List of tasks.
#1 List each betting round for which the opening post of the poker forum thread gives a GTO bluffing frequency, together with the frequency stated for it.
#2 According to the poker forum thread, why does playing GTO mean that the "Baluga theorum" is ignored? Answer in one to three sentences.

Selected excerpt.
★ ★ ★ ★ ★
Open Side Menu Go to the Top
Register
Game Theory Optimal style at /5, does it work? Game Theory Optimal style at /5, does it work?

03-05-2016 , 02:23 PM
I've been practicing this style for quite a while now but have applied it to the 2/5 level for only like 20-30 hours now (too small a sample size to draw conclusion).

For those not familiar, playing GTO means you try to call often enough (mostly just in heads up or 3 way pots) to prevent villains from profitably bluffing with ATC. That means calling 3-bets preflop at least around 30% of the time and calling down against each postflop bet at least round 60-70% of the time. Also calling raises postflop the huge majority of the time. This means the "Baluga theorum" is ignored, since following Baluga means folding to raises the huge majority of the time.

GTO also means bluffing at the right frequencies. The "right frequencies" are roughly the majority of the time preflop and on the flop, about half the time on the turn, and approximately 33% of the time on the river if betting pot.

I've found at the $1/2 level, the loose calling part of GTO loses since players don't bluff often. At the $2/5 level so far, I've found a much greater proportion of the player pool bluffs more frequency.

Would you guys say GTO should be used at $2/5, or is this level still too low to apply it?
03-05-2016 , 02:29 PM
Use GTO frequencies against Asians and 20 something whites wearing RUN IT UP hoodies and use Baluga against old white men.
03-05-2016 , 02:32 PM
Quote:
Originally Posted by A_C_Slater
Use GTO frequencies against Asians and 20 something whites wearing RUN IT UP hoodies and use Baluga against old white men.
Is that the calling/defending part of GTO only?

What about the bluffing part? Should I aim for GTO bluffing frequencies against say an unknown, random 2/5 player?
03-05-2016 , 02:37 PM
It takes two to play GTO. Pretty sure that if you play this way, your villains will be happy to exploit you collectively, even if they don't realize it.
03-05-2016 , 02:41 PM
I don't even know where to begin.

I'd suggest reading CMVs work on GTO in th COTM section.
03-05-2016 , 02:44 PM
I think you are probably losing a metric-ton of value by not playing exploitable poker against people who will never exploit you, if that makes sense. At 2/5, that would be a large percentage of the player pool.
03-05-2016 , 06:09 PM
Quote:
Originally Posted by BenT07891

For those not familiar, playing GTO means you try to call often enough (mostly just in heads up or 3 way pots) to prevent villains from profitably bluffing with ATC. That means calling 3-bets preflop at least around 30% of the time and calling down against each postflop bet at least round 60-70% of the time. Also calling raises postflop the huge majority of the time. This means the "Baluga theorum" is ignored, since following Baluga means folding to raises the huge majority of the time.
★ ★ ★ ★ ★
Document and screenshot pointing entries
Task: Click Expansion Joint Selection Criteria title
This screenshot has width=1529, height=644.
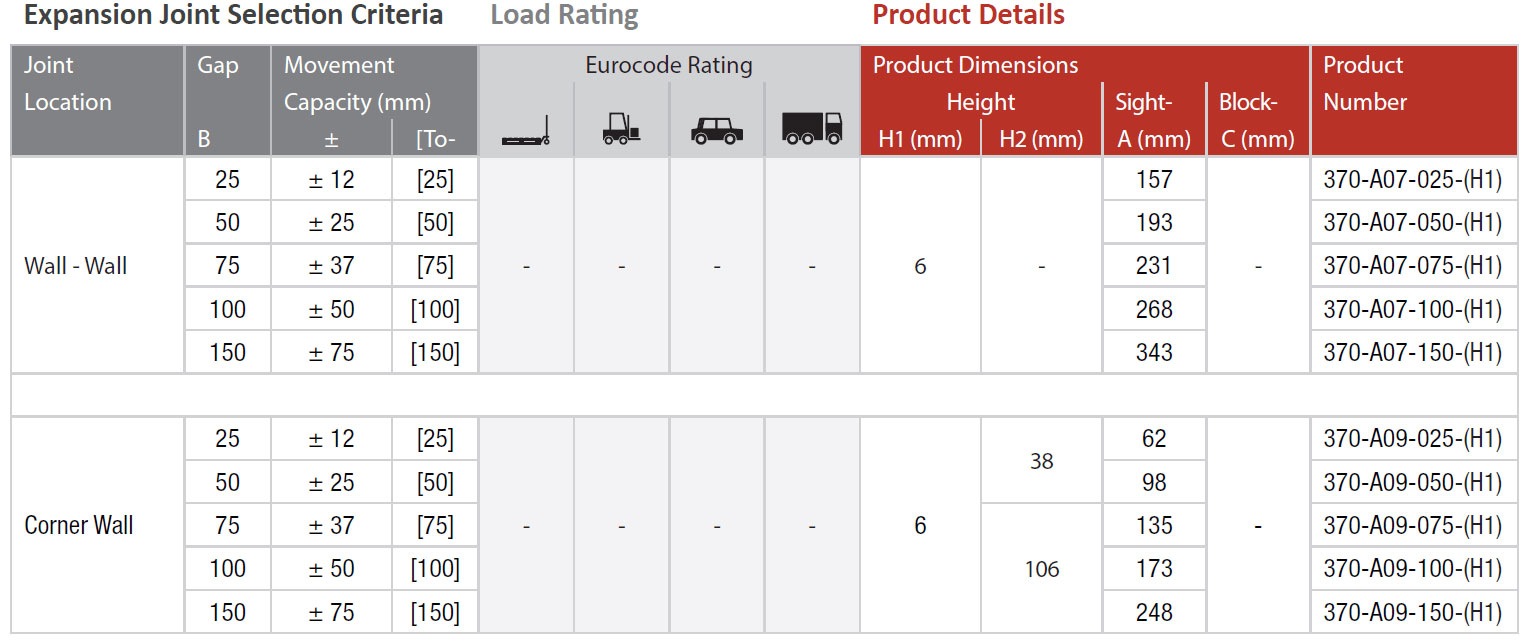Action: pyautogui.click(x=233, y=15)
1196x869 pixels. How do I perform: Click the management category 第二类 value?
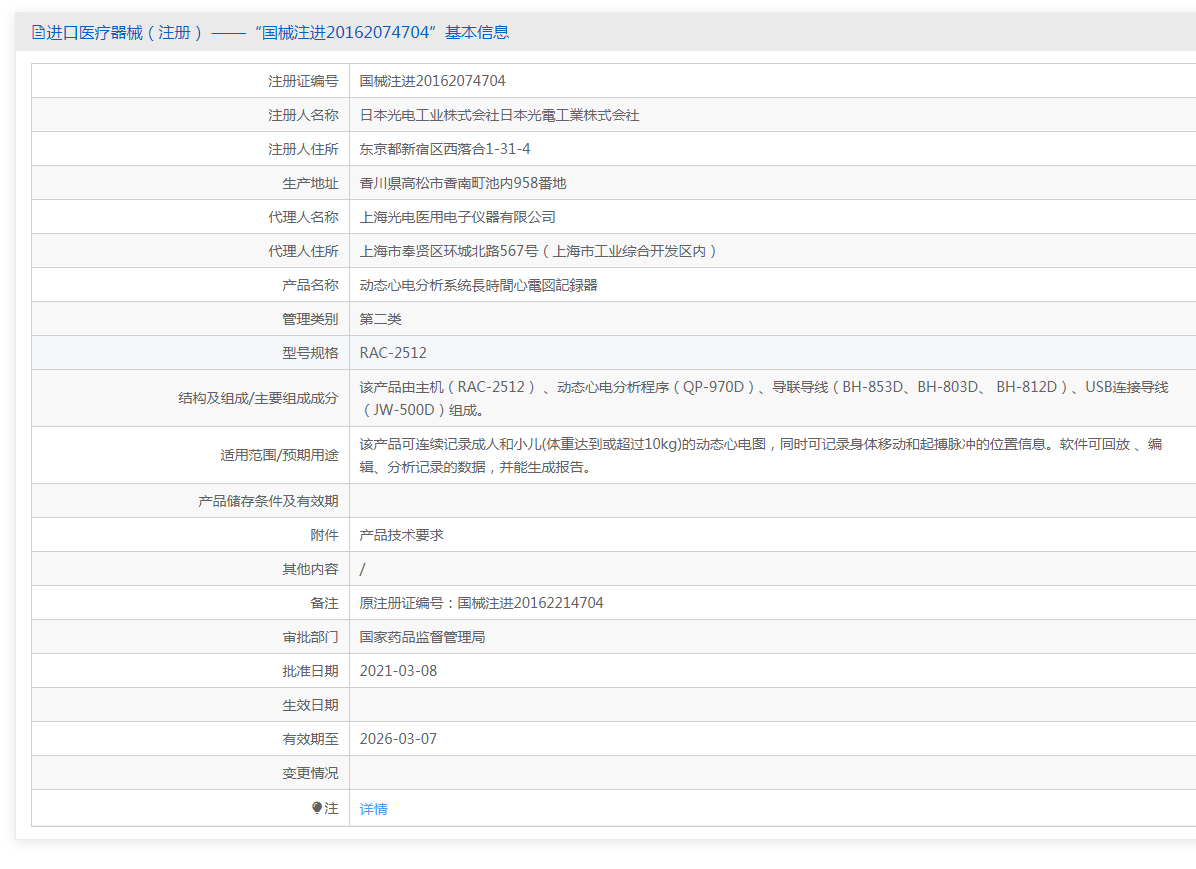(x=380, y=319)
★ ★ ★ ★ ★
Final results.
#1
Preflop: the majority of the time
Flop: the majority of the time
Turn: about half the time
River: approximately 33% of the time, if betting pot

#2 Playing GTO involves calling postflop raises the huge majority of the time. Following Baluga means folding to raises the huge majority of the time, so the two approaches conflict.